» SUPPLIED DATA:
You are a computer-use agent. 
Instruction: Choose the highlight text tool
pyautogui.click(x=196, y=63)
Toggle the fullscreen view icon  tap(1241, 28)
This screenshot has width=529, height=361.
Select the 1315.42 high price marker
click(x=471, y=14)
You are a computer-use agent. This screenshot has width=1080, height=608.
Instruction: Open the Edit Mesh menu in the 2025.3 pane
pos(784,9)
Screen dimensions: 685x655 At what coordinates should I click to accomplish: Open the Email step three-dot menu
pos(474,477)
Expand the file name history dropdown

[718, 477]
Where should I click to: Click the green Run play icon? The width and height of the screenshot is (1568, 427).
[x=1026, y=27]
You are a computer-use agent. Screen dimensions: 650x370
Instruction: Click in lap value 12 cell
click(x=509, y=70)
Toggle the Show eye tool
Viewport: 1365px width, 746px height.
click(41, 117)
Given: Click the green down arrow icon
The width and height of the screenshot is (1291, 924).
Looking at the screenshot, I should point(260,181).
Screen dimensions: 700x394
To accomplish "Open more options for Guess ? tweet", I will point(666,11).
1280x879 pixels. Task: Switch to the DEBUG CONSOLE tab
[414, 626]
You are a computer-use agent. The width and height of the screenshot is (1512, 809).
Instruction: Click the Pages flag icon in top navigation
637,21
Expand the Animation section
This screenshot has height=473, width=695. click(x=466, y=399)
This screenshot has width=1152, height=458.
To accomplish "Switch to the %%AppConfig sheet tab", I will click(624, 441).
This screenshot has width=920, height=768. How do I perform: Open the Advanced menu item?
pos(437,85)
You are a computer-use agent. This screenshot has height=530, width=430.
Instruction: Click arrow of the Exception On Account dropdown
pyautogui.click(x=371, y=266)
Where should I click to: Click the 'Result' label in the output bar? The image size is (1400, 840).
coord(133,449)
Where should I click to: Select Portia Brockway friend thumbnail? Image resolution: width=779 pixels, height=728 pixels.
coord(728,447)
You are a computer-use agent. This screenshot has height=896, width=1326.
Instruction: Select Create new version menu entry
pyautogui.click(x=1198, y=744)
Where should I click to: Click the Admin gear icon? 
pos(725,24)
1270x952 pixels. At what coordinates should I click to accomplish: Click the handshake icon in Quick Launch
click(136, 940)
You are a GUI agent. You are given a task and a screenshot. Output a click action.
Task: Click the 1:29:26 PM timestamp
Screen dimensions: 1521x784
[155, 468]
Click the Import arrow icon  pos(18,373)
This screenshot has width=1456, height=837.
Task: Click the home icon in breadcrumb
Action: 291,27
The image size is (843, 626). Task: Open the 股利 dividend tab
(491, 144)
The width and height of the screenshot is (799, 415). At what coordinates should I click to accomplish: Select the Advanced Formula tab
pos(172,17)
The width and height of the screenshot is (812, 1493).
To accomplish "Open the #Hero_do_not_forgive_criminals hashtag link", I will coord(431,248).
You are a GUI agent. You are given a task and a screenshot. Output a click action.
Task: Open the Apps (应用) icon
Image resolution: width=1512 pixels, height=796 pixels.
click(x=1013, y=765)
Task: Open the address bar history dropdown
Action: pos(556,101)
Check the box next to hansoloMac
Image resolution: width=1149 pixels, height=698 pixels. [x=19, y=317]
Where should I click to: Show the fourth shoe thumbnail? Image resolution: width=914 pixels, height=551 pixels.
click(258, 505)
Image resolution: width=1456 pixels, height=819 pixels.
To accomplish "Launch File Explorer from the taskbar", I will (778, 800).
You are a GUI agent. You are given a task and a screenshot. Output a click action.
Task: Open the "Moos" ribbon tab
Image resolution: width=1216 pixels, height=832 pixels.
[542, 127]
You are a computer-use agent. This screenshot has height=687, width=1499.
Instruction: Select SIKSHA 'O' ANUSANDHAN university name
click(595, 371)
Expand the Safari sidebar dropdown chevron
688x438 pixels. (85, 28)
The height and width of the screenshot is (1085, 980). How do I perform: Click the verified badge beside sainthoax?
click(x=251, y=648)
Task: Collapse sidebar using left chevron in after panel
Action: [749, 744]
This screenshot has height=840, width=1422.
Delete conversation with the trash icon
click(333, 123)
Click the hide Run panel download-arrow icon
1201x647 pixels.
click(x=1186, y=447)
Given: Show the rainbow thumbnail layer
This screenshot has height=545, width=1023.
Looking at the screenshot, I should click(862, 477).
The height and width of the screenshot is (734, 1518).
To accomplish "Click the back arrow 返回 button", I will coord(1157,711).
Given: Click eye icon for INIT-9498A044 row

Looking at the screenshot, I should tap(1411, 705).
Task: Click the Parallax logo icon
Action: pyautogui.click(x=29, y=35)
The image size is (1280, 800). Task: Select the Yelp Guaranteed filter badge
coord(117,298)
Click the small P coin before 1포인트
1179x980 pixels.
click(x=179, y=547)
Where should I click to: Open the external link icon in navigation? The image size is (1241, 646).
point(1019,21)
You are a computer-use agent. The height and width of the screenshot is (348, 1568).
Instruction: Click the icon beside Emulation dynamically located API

» TO BE DONE: Reproduce all of the data above, substituting "screen automation agent" for every occurrence of "computer-use agent" and leaving everything else unchanged.

» EXERCISE OUTPUT:
You are a screen automation agent. 
Instruction: Choose the highlight text tool
pyautogui.click(x=196, y=63)
Toggle the fullscreen view icon  tap(1241, 28)
This screenshot has width=529, height=361.
Select the 1315.42 high price marker
click(x=471, y=14)
You are a screen automation agent. This screenshot has width=1080, height=608.
Instruction: Open the Edit Mesh menu in the 2025.3 pane
pos(784,9)
Screen dimensions: 685x655 At what coordinates should I click to accomplish: Open the Email step three-dot menu
pos(474,477)
Expand the file name history dropdown

[718, 477]
Where should I click to: Click the green Run play icon? The width and height of the screenshot is (1568, 427).
[x=1026, y=27]
You are a screen automation agent. Screen dimensions: 650x370
Instruction: Click in lap value 12 cell
click(x=509, y=70)
Toggle the Show eye tool
Viewport: 1365px width, 746px height.
click(41, 117)
Given: Click the green down arrow icon
The width and height of the screenshot is (1291, 924).
Looking at the screenshot, I should point(260,181).
Screen dimensions: 700x394
To accomplish "Open more options for Guess ? tweet", I will point(666,11).
1280x879 pixels. Task: Switch to the DEBUG CONSOLE tab
[414, 626]
You are a screen automation agent. The width and height of the screenshot is (1512, 809).
Instruction: Click the Pages flag icon in top navigation
637,21
Expand the Animation section
This screenshot has height=473, width=695. click(x=466, y=399)
This screenshot has width=1152, height=458.
To accomplish "Switch to the %%AppConfig sheet tab", I will click(624, 441).
This screenshot has width=920, height=768. How do I perform: Open the Advanced menu item?
pos(437,85)
You are a screen automation agent. This screenshot has height=530, width=430.
Instruction: Click arrow of the Exception On Account dropdown
pyautogui.click(x=371, y=266)
Where should I click to: Click the 'Result' label in the output bar? The image size is (1400, 840).
coord(133,449)
Where should I click to: Select Portia Brockway friend thumbnail? Image resolution: width=779 pixels, height=728 pixels.
coord(728,447)
You are a screen automation agent. This screenshot has height=896, width=1326.
Instruction: Select Create new version menu entry
pyautogui.click(x=1198, y=744)
Where should I click to: Click the Admin gear icon? 
pos(725,24)
1270x952 pixels. At what coordinates should I click to accomplish: Click the handshake icon in Quick Launch
click(136, 940)
You are a GUI agent. You are given a task and a screenshot. Output a click action.
Task: Click the 1:29:26 PM timestamp
Screen dimensions: 1521x784
[155, 468]
Click the Import arrow icon  pos(18,373)
This screenshot has width=1456, height=837.
Task: Click the home icon in breadcrumb
Action: 291,27
The image size is (843, 626). Task: Open the 股利 dividend tab
(491, 144)
The width and height of the screenshot is (799, 415). At what coordinates should I click to accomplish: Select the Advanced Formula tab
pos(172,17)
The width and height of the screenshot is (812, 1493).
To accomplish "Open the #Hero_do_not_forgive_criminals hashtag link", I will coord(431,248).
You are a GUI agent. You are given a task and a screenshot. Output a click action.
Task: Open the Apps (应用) icon
Image resolution: width=1512 pixels, height=796 pixels.
click(x=1013, y=765)
Task: Open the address bar history dropdown
Action: pos(556,101)
Check the box next to hansoloMac
Image resolution: width=1149 pixels, height=698 pixels. [x=19, y=317]
Where should I click to: Show the fourth shoe thumbnail? Image resolution: width=914 pixels, height=551 pixels.
click(258, 505)
Image resolution: width=1456 pixels, height=819 pixels.
To accomplish "Launch File Explorer from the taskbar", I will (778, 800).
You are a GUI agent. You are given a task and a screenshot. Output a click action.
Task: Open the "Moos" ribbon tab
Image resolution: width=1216 pixels, height=832 pixels.
[542, 127]
You are a screen automation agent. This screenshot has height=687, width=1499.
Instruction: Select SIKSHA 'O' ANUSANDHAN university name
click(595, 371)
Expand the Safari sidebar dropdown chevron
688x438 pixels. (85, 28)
The height and width of the screenshot is (1085, 980). How do I perform: Click the verified badge beside sainthoax?
click(x=251, y=648)
Task: Collapse sidebar using left chevron in after panel
Action: [749, 744]
This screenshot has height=840, width=1422.
Delete conversation with the trash icon
click(333, 123)
Click the hide Run panel download-arrow icon
1201x647 pixels.
click(x=1186, y=447)
Given: Show the rainbow thumbnail layer
This screenshot has height=545, width=1023.
Looking at the screenshot, I should click(862, 477).
The height and width of the screenshot is (734, 1518).
To accomplish "Click the back arrow 返回 button", I will coord(1157,711).
Given: Click eye icon for INIT-9498A044 row

Looking at the screenshot, I should tap(1411, 705).
Task: Click the Parallax logo icon
Action: pyautogui.click(x=29, y=35)
The image size is (1280, 800). Task: Select the Yelp Guaranteed filter badge
coord(117,298)
Click the small P coin before 1포인트
1179x980 pixels.
click(x=179, y=547)
Where should I click to: Open the external link icon in navigation? The image size is (1241, 646).
point(1019,21)
You are a screen automation agent. The height and width of the screenshot is (348, 1568).
Instruction: Click the icon beside Emulation dynamically located API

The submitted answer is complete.